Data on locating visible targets
---
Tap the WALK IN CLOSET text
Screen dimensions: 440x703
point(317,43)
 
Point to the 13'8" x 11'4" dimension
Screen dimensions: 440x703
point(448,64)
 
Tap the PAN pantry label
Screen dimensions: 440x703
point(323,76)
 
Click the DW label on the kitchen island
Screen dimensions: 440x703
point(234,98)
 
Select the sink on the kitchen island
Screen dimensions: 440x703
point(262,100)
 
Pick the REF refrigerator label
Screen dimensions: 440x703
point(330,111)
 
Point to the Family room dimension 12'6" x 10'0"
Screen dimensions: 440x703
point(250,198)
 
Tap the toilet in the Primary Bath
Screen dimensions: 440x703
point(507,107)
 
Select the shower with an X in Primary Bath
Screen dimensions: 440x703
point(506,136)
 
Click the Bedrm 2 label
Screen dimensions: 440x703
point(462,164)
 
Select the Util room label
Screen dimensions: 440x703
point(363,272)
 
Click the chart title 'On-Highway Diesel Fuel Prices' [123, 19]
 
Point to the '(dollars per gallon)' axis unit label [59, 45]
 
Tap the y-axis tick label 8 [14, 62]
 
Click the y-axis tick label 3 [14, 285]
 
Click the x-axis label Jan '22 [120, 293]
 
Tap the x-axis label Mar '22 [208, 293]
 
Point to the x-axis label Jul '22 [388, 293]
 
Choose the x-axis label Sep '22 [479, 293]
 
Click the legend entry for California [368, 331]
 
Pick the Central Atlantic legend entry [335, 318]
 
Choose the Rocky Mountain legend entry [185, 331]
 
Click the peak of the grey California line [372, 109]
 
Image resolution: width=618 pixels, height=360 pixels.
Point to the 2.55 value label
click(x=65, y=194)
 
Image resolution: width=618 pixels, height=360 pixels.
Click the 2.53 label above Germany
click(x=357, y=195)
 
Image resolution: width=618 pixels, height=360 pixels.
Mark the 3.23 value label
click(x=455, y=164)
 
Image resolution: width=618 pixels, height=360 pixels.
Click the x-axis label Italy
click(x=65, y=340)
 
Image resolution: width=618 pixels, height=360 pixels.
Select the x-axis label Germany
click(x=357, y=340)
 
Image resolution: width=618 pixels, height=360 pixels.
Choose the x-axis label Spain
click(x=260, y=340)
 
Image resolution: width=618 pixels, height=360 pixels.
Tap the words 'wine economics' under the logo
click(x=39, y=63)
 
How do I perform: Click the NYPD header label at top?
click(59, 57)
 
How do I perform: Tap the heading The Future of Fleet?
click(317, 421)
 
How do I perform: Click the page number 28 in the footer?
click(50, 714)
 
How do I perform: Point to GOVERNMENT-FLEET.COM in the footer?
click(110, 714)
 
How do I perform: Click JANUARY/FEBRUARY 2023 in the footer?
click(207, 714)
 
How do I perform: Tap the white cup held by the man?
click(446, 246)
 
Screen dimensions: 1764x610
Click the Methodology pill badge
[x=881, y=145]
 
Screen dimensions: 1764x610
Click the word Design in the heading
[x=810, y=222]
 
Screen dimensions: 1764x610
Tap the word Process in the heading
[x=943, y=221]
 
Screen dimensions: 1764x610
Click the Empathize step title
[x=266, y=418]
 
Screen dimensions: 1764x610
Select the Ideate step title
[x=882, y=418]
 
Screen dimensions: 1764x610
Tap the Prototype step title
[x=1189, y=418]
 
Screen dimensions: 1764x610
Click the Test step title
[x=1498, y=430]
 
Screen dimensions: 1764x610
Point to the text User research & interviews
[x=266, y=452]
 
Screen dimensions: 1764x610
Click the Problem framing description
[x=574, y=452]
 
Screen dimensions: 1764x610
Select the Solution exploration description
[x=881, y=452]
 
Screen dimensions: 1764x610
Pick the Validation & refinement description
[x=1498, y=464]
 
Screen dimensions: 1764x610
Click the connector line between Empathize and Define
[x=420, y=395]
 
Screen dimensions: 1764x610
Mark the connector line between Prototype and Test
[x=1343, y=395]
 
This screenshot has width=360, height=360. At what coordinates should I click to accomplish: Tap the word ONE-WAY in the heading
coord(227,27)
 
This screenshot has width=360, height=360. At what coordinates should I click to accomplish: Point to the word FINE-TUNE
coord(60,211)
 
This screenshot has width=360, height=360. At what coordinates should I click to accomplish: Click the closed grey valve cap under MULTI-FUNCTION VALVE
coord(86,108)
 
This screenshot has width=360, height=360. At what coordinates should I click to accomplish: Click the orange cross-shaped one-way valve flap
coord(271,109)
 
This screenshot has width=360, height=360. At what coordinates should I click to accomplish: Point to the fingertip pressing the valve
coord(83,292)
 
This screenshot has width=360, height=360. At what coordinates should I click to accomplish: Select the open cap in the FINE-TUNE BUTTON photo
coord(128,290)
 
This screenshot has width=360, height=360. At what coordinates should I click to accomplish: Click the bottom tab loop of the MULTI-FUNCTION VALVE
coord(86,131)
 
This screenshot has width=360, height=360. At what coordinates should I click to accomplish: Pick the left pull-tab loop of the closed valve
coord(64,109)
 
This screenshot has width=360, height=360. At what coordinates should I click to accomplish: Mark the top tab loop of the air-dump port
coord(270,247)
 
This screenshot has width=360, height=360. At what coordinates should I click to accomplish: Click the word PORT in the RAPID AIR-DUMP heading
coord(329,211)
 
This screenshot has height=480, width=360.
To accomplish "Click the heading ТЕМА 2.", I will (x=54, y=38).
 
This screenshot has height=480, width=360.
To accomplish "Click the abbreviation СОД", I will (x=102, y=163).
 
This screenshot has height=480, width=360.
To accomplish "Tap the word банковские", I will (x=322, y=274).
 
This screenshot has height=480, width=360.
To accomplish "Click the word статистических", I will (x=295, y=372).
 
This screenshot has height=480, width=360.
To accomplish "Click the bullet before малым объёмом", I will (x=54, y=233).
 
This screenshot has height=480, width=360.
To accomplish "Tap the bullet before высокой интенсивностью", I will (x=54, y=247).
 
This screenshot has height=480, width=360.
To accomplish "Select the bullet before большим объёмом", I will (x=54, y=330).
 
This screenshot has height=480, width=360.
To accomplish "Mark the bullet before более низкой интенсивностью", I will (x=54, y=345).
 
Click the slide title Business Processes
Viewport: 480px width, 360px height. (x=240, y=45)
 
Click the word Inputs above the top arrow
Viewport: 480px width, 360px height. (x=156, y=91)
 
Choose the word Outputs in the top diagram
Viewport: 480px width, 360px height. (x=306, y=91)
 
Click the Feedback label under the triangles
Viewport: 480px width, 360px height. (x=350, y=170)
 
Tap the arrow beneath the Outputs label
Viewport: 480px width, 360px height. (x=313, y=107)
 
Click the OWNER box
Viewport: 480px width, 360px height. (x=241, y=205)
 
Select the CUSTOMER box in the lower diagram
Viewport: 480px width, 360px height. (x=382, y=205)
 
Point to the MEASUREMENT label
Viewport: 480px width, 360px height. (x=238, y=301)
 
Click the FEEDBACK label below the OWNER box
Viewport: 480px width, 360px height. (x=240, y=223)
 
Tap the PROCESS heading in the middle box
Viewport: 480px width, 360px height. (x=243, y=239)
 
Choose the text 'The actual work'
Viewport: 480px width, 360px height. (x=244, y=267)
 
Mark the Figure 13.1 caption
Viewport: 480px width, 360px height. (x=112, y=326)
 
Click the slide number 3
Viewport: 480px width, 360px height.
---
## EXERCISE PROMPT
Please copy out every one of the entries above word for word, from the first through the last.

## ANSWER TO THIS EXERCISE
Tap the WALK IN CLOSET text
Screen dimensions: 440x703
point(317,43)
 
Point to the 13'8" x 11'4" dimension
Screen dimensions: 440x703
point(448,64)
 
Tap the PAN pantry label
Screen dimensions: 440x703
point(323,76)
 
Click the DW label on the kitchen island
Screen dimensions: 440x703
point(234,98)
 
Select the sink on the kitchen island
Screen dimensions: 440x703
point(262,100)
 
Pick the REF refrigerator label
Screen dimensions: 440x703
point(330,111)
 
Point to the Family room dimension 12'6" x 10'0"
Screen dimensions: 440x703
point(250,198)
 
Tap the toilet in the Primary Bath
Screen dimensions: 440x703
point(507,107)
 
Select the shower with an X in Primary Bath
Screen dimensions: 440x703
point(506,136)
 
Click the Bedrm 2 label
Screen dimensions: 440x703
point(462,164)
 
Select the Util room label
Screen dimensions: 440x703
point(363,272)
 
Click the chart title 'On-Highway Diesel Fuel Prices' [123, 19]
 
Point to the '(dollars per gallon)' axis unit label [59, 45]
 
Tap the y-axis tick label 8 [14, 62]
 
Click the y-axis tick label 3 [14, 285]
 
Click the x-axis label Jan '22 [120, 293]
 
Tap the x-axis label Mar '22 [208, 293]
 
Point to the x-axis label Jul '22 [388, 293]
 
Choose the x-axis label Sep '22 [479, 293]
 
Click the legend entry for California [368, 331]
 
Pick the Central Atlantic legend entry [335, 318]
 
Choose the Rocky Mountain legend entry [185, 331]
 
Click the peak of the grey California line [372, 109]
 
Image resolution: width=618 pixels, height=360 pixels.
Point to the 2.55 value label
click(x=65, y=194)
 
Image resolution: width=618 pixels, height=360 pixels.
Click the 2.53 label above Germany
click(x=357, y=195)
 
Image resolution: width=618 pixels, height=360 pixels.
Mark the 3.23 value label
click(x=455, y=164)
 
Image resolution: width=618 pixels, height=360 pixels.
Click the x-axis label Italy
click(x=65, y=340)
 
Image resolution: width=618 pixels, height=360 pixels.
Select the x-axis label Germany
click(x=357, y=340)
 
Image resolution: width=618 pixels, height=360 pixels.
Choose the x-axis label Spain
click(x=260, y=340)
 
Image resolution: width=618 pixels, height=360 pixels.
Tap the words 'wine economics' under the logo
click(x=39, y=63)
 
How do I perform: Click the NYPD header label at top?
click(59, 57)
 
How do I perform: Tap the heading The Future of Fleet?
click(317, 421)
 
How do I perform: Click the page number 28 in the footer?
click(50, 714)
 
How do I perform: Point to GOVERNMENT-FLEET.COM in the footer?
click(110, 714)
 
How do I perform: Click JANUARY/FEBRUARY 2023 in the footer?
click(207, 714)
 
How do I perform: Tap the white cup held by the man?
click(446, 246)
 
Screen dimensions: 1764x610
Click the Methodology pill badge
[x=881, y=145]
 
Screen dimensions: 1764x610
Click the word Design in the heading
[x=810, y=222]
 
Screen dimensions: 1764x610
Tap the word Process in the heading
[x=943, y=221]
 
Screen dimensions: 1764x610
Click the Empathize step title
[x=266, y=418]
 
Screen dimensions: 1764x610
Select the Ideate step title
[x=882, y=418]
 
Screen dimensions: 1764x610
Tap the Prototype step title
[x=1189, y=418]
 
Screen dimensions: 1764x610
Click the Test step title
[x=1498, y=430]
 
Screen dimensions: 1764x610
Point to the text User research & interviews
[x=266, y=452]
 
Screen dimensions: 1764x610
Click the Problem framing description
[x=574, y=452]
 
Screen dimensions: 1764x610
Select the Solution exploration description
[x=881, y=452]
 
Screen dimensions: 1764x610
Pick the Validation & refinement description
[x=1498, y=464]
 
Screen dimensions: 1764x610
Click the connector line between Empathize and Define
[x=420, y=395]
 
Screen dimensions: 1764x610
Mark the connector line between Prototype and Test
[x=1343, y=395]
 
This screenshot has width=360, height=360. At what coordinates should I click to accomplish: Tap the word ONE-WAY in the heading
coord(227,27)
 
This screenshot has width=360, height=360. At what coordinates should I click to accomplish: Point to the word FINE-TUNE
coord(60,211)
 
This screenshot has width=360, height=360. At what coordinates should I click to accomplish: Click the closed grey valve cap under MULTI-FUNCTION VALVE
coord(86,108)
 
This screenshot has width=360, height=360. At what coordinates should I click to accomplish: Click the orange cross-shaped one-way valve flap
coord(271,109)
 
This screenshot has width=360, height=360. At what coordinates should I click to accomplish: Point to the fingertip pressing the valve
coord(83,292)
 
This screenshot has width=360, height=360. At what coordinates should I click to accomplish: Select the open cap in the FINE-TUNE BUTTON photo
coord(128,290)
 
This screenshot has width=360, height=360. At what coordinates should I click to accomplish: Click the bottom tab loop of the MULTI-FUNCTION VALVE
coord(86,131)
 
This screenshot has width=360, height=360. At what coordinates should I click to accomplish: Pick the left pull-tab loop of the closed valve
coord(64,109)
 
This screenshot has width=360, height=360. At what coordinates should I click to accomplish: Mark the top tab loop of the air-dump port
coord(270,247)
 
This screenshot has width=360, height=360. At what coordinates should I click to accomplish: Click the word PORT in the RAPID AIR-DUMP heading
coord(329,211)
 
This screenshot has height=480, width=360.
To accomplish "Click the heading ТЕМА 2.", I will (x=54, y=38).
 
This screenshot has height=480, width=360.
To accomplish "Click the abbreviation СОД", I will (x=102, y=163).
 
This screenshot has height=480, width=360.
To accomplish "Tap the word банковские", I will (x=322, y=274).
 
This screenshot has height=480, width=360.
To accomplish "Click the word статистических", I will (x=295, y=372).
 
This screenshot has height=480, width=360.
To accomplish "Click the bullet before малым объёмом", I will (x=54, y=233).
 
This screenshot has height=480, width=360.
To accomplish "Tap the bullet before высокой интенсивностью", I will (x=54, y=247).
 
This screenshot has height=480, width=360.
To accomplish "Select the bullet before большим объёмом", I will (x=54, y=330).
 
This screenshot has height=480, width=360.
To accomplish "Mark the bullet before более низкой интенсивностью", I will (x=54, y=345).
 
Click the slide title Business Processes
Viewport: 480px width, 360px height. (x=240, y=45)
 
Click the word Inputs above the top arrow
Viewport: 480px width, 360px height. (x=156, y=91)
 
Choose the word Outputs in the top diagram
Viewport: 480px width, 360px height. (x=306, y=91)
 
Click the Feedback label under the triangles
Viewport: 480px width, 360px height. (x=350, y=170)
 
Tap the arrow beneath the Outputs label
Viewport: 480px width, 360px height. (x=313, y=107)
 
Click the OWNER box
Viewport: 480px width, 360px height. (x=241, y=205)
 
Select the CUSTOMER box in the lower diagram
Viewport: 480px width, 360px height. (x=382, y=205)
 
Point to the MEASUREMENT label
Viewport: 480px width, 360px height. (x=238, y=301)
 
Click the FEEDBACK label below the OWNER box
Viewport: 480px width, 360px height. (x=240, y=223)
 
Tap the PROCESS heading in the middle box
Viewport: 480px width, 360px height. (x=243, y=239)
 
Choose the text 'The actual work'
Viewport: 480px width, 360px height. (x=244, y=267)
 
Mark the Figure 13.1 caption
Viewport: 480px width, 360px height. (x=112, y=326)
 
Click the slide number 3
Viewport: 480px width, 360px height.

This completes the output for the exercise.